There are limitations to Minnow, however, especially as it gets started. It offers a rotating menu featuring just one restaurant a day per location, so there isn’t a ton of variety. And you have to lock in your lunch order early on in day, so there isn’t a lot of wiggle room if plans change. Also, with just 20 cubbies available (for now), the service can sell out in busy offices with lots of people, and those cubbies aren’t temperature controlled, so your hot stuff can get cold if you don’t grab it in time.

But as noted, Minnow is just starting out and will be ironing out some of these bumps as it grows. The company has raised more than one million dollars in seed funding, and has three revenue streams: it collects an amenity fee from the office building, it takes a cut of the sales it gathers for the restaurants, and it gets that delivery fee.

Minnow’s approach is similar to the Outpost delivery system Sweetgreen put in place a couple years back.

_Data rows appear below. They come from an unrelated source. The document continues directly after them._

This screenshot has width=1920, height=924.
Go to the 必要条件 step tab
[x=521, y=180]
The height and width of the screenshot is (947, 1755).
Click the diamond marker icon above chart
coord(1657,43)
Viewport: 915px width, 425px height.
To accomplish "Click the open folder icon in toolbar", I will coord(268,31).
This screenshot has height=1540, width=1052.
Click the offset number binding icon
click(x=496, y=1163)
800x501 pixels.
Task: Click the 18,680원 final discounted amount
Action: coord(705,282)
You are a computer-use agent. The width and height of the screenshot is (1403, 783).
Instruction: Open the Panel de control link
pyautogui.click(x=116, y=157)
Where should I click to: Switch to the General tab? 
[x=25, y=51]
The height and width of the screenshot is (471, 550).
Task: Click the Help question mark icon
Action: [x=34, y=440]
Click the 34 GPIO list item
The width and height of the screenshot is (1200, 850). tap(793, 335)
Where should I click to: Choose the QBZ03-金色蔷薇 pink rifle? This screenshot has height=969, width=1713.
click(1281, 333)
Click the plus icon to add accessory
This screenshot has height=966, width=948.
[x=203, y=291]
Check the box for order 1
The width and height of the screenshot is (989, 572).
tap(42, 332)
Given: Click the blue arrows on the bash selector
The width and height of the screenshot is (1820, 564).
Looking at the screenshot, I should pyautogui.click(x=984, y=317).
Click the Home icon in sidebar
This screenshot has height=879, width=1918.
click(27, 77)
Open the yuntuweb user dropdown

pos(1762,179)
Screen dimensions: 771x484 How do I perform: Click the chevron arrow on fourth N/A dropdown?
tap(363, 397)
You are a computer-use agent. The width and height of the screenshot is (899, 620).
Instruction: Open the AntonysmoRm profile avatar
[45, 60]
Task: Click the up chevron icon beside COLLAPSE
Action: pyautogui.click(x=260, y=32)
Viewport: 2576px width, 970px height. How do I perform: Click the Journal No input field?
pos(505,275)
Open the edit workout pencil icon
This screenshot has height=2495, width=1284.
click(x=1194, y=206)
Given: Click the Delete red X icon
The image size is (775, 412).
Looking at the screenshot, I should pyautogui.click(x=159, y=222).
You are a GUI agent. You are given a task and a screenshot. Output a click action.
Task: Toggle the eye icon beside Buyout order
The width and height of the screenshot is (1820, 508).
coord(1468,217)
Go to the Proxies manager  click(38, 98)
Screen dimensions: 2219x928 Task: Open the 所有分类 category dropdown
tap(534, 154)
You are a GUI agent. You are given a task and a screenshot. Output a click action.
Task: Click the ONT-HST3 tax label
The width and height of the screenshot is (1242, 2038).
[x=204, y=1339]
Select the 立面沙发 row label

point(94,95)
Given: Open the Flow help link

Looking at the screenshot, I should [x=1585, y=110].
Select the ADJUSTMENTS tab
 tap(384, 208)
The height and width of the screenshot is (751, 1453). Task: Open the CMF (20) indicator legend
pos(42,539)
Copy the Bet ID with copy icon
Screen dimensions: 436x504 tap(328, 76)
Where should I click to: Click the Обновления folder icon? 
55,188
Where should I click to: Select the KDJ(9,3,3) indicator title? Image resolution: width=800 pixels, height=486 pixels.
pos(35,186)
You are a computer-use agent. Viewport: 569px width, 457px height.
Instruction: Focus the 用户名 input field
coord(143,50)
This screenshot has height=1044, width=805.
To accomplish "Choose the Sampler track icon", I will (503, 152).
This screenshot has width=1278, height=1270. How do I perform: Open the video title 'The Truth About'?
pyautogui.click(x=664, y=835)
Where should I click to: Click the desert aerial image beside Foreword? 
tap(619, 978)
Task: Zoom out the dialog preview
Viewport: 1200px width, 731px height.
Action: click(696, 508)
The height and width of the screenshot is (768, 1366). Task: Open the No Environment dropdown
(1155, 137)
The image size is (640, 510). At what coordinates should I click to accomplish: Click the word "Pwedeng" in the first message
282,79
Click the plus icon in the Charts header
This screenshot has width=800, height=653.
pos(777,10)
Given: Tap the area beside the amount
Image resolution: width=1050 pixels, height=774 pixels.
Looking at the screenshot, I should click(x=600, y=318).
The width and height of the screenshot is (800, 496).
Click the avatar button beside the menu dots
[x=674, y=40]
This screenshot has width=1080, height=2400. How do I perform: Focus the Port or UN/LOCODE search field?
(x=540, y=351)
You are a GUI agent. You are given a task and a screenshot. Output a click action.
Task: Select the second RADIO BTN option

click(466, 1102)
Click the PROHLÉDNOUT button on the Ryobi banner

Though the advantage to having a Minnow system is the ability to order from more than just Sweetgreen.

And like Byte Technology, Minnow is staking its territory in the middle ground of office lunches. It’s a meal solution for offices that can’t afford full-on catering or an on-site chef, but still want to provide an easier way for workers to eat on-site. It would be great if Minnow could work with offices to enable meal subsidies to provide an extra perk and incentive to workers (Minnow says this feature is on its roadmap).

If Minnow takes off, it’s next step will be raising more money so it can grow beyond PDX, PDQ.